Biology Education

Department of Biology | Lund University

Image analysis of local adaptation

Goal: To determine whether flies adapt to cold temperatures by becoming darker in colour

Duration: 15-30 credits, Bachelor level preferred (bachelor project or research project)

Start date: Flexible

Qualifications: No previous experience necessary, but is also suitable for a student with programming experience who would like to try creating an automatic routine for image analysis.

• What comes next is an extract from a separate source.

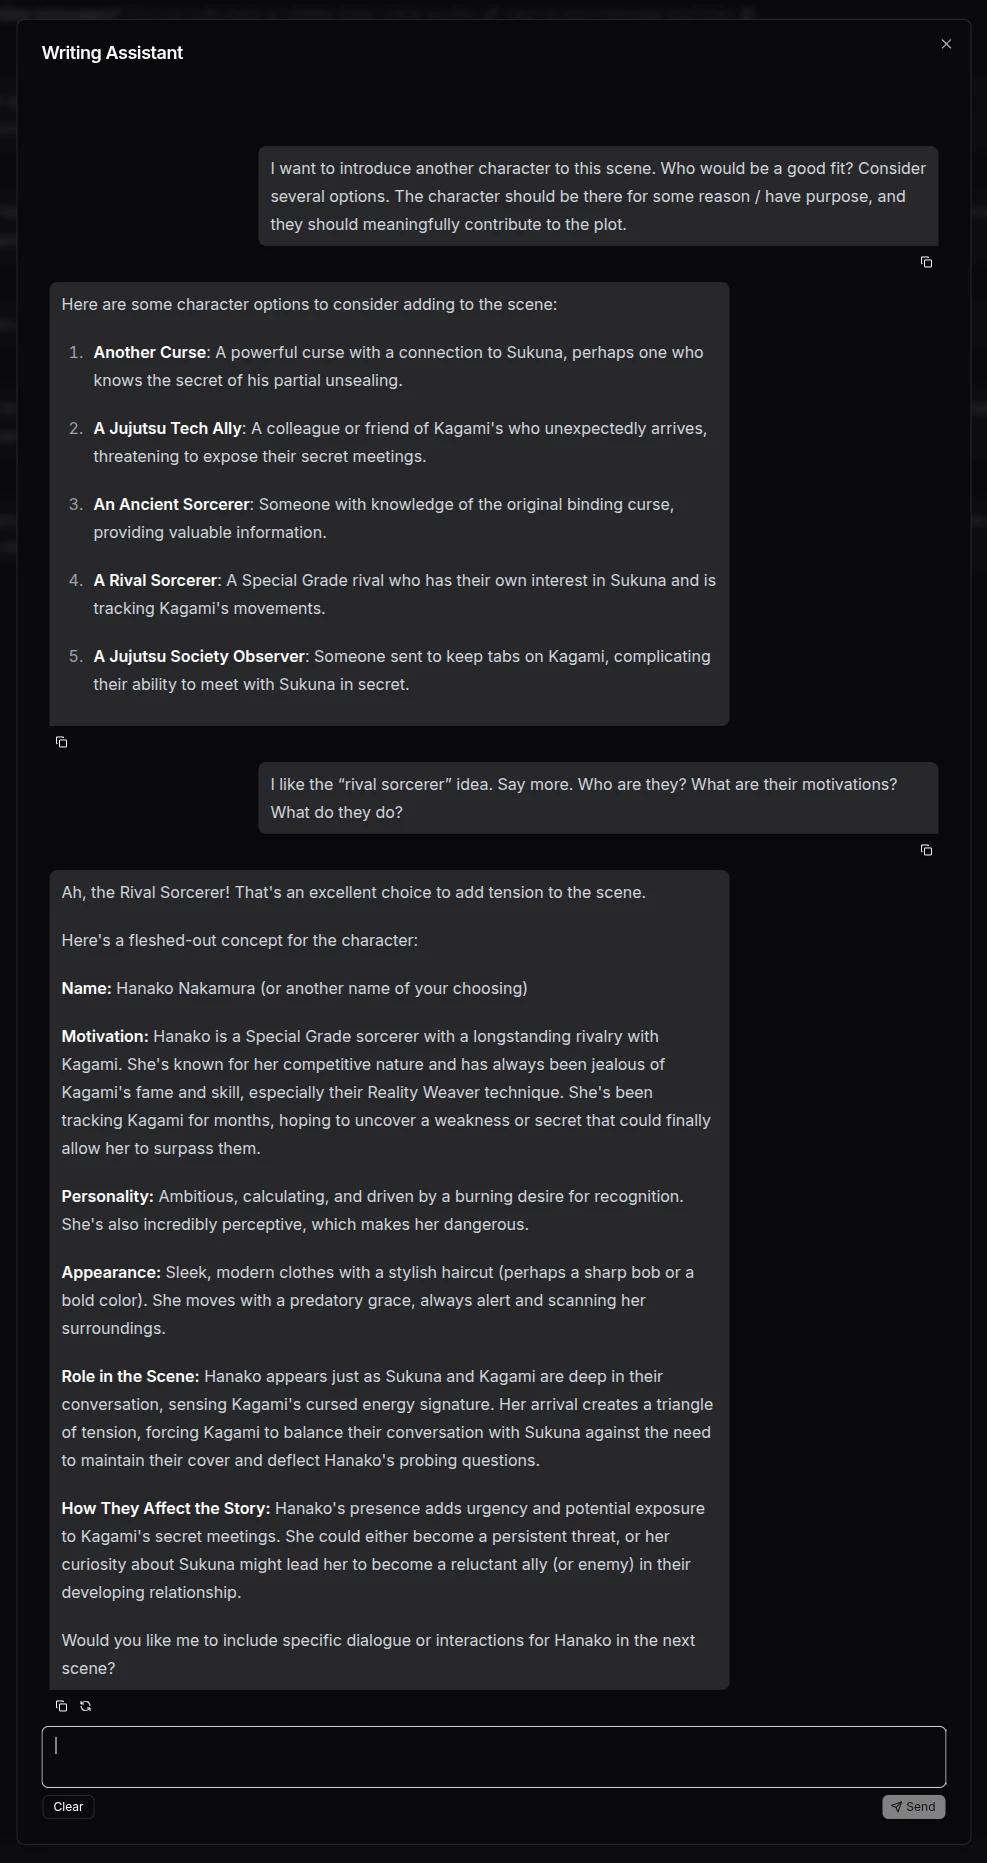Close the Writing Assistant dialog

945,44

Insects are ectothermic, which means that reaching a sufficiently high body temperature to maintain activity might be difficult in cold climates. One way of doing so is to alter body colouration in response to temperature, for example by becoming darker in colder climates. Such a response could be either plastic (i.e. determined by developmental cues) or genetic (i.e. a result of local adaptation). There is evidence in support of both processes. In this project, you will investigate if female fruit flies collected at different locations within Europe show evidence of local adaption in terms of abdominal colour.

This project is part of a collaboration within the European Drosophila Population Genomics Consortium (DrosEU, http://droseu.net/). Various members of the consortium have collected flies from different places and inbred them in the lab to create a number of sets of genetically uniform lines. Photographs of females from each of the lines are already available, but need to be analysed. You will carry out image analysis in order to determine the degree of melanisation within each line, and analyse the data to determine 1) if there are significant differences among lines, which would indicate substantial genetic variation for this trait, and 2) whether degree of melanisation differs overall between populations, which would indicate local adaptation. Although the main focus of this work will be image analysis, there is also an option to learn some basic Drosophila maintenance techniques if desired.